Le refus des limites et la volonté de dissoudre non seulement tous les groupes humains, mais l’Homme lui-même semble être l’objectif du Nouvel Ordre Mondial. Une société de zombies reprogrammés par la pensée unique et dirigés par un gouvernement global au sein du « village global ». L’auteur n’est absolument pas dupe de cette volonté affichée par certains individus comme Attali, Minc ou Brzezinski (mentionnés dans le livre) et n’hésite pas à montrer les dangers qui nous guettent à voir se dissoudre la famille, le clan, la tribu ou la nation. Il considère que la frontière est essentielle à l’être humain dans son acception polysémique. C’est l’introduction du chapitre Tittytainment qui attire ici notre attention : « Les architectes** de la mondialisation l’ont parfaitement compris : pour être vraiment efficace, la fabrique du consentement [NDLR : titre chapitre précédent] suppose l’abolition de toutes les frontières. En effet, c’est le maintien de frontières, à tous les niveaux de l’existence, qui rend possible la comparaison, la contradiction, la possibilité de dire « non » et tout le jeu de la dialectique qui s‘ensuit. C’est aussi le maintien de frontières qui appuie le protectionnisme économique, nécessaire si l’on souhaite conserver l’autonomie matérielle et l’indépendance intellectuelle qu’elle permet. » Nous ne pouvons que souscrire à cette réflexion. Dans un autre passage du livre, l’auteur poursuit ce raisonnement à propos du corps humain. La peau (l’épiderme) est la frontière entre l’intériorité et le monde extérieur, l’environnement, cette « frontière naturelle » est ce qui permet à chacun de conserver une part de secret, et c’est cette part de secret, constitutive de notre identité, et source d’imprévu, qui est intolérable pour le Système, qui cherche donc à valoriser au maximum la mise en place de l’identité numérique. Nous ne pouvons que nous désoler de voir autant de prétendus « militants radicaux » épancher leurs faiblesses de cœur ou revendiquer leurs actions sur certains réseaux sociaux, ce qui constitue du pain béni pour le Système qui n’a plus qu’à se créer un simple compte pour contrôler, se renseigner, faire pression et agir.

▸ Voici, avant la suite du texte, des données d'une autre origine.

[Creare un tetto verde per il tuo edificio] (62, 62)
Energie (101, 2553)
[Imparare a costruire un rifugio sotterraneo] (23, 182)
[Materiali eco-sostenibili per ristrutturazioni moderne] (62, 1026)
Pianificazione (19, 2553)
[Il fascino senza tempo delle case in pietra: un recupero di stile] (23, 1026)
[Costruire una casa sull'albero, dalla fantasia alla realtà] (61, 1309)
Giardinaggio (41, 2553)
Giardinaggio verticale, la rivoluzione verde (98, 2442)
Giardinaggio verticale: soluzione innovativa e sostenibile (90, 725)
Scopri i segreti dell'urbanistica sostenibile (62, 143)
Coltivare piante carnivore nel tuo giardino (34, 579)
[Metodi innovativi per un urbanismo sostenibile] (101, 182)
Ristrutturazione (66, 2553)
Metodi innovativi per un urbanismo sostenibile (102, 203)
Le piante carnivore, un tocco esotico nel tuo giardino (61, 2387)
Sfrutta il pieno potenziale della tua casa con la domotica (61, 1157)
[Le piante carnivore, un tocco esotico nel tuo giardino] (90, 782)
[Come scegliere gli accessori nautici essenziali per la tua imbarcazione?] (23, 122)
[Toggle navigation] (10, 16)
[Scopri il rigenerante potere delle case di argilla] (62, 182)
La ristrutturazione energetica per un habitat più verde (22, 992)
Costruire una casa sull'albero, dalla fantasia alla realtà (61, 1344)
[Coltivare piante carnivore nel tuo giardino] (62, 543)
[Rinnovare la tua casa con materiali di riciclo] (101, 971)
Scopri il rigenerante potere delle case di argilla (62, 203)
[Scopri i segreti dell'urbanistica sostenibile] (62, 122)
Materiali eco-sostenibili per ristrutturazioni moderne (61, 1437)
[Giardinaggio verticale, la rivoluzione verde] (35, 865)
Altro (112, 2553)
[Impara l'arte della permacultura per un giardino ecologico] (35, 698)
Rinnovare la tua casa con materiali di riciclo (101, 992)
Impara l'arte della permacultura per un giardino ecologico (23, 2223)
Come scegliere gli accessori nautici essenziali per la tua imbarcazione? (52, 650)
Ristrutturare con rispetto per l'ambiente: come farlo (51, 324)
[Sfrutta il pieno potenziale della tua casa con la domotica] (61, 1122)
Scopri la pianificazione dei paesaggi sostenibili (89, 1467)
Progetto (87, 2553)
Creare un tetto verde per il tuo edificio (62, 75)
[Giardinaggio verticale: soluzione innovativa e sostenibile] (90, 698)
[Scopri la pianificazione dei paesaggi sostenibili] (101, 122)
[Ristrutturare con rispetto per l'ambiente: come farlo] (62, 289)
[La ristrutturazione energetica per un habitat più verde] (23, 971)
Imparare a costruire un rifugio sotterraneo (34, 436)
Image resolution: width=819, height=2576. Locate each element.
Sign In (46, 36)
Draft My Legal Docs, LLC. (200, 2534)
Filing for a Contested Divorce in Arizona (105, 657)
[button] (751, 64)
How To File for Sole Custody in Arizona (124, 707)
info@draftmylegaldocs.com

Je considère souvent que ce « refus des limites », des frontières, propre à certaines mouvances « politiques », est le signe d’un esprit profondément puéril, celui de l’enfant refusant l’interdit et refusant les règles. Je suis donc assez satisfait de lire dans cet ouvrage un certains nombres de pages bien menées qui montre que le Nouvel Ordre Mondial a besoin d‘infantiliser les populations, de les faire revenir à un stade préœdipien. Songeons à l’usage en politique du terme « pédagogie », qui signifie étymologiquement « l’art d’éduquer les enfants », et montre la façon dont nous sommes considérés par nos gouvernants. Cette infantilisation, doublée d’une forte individualisation, contribue à l’effritement du groupe et à l’abaissement des capacités de raisonnement, et donc à l’abandon du politique.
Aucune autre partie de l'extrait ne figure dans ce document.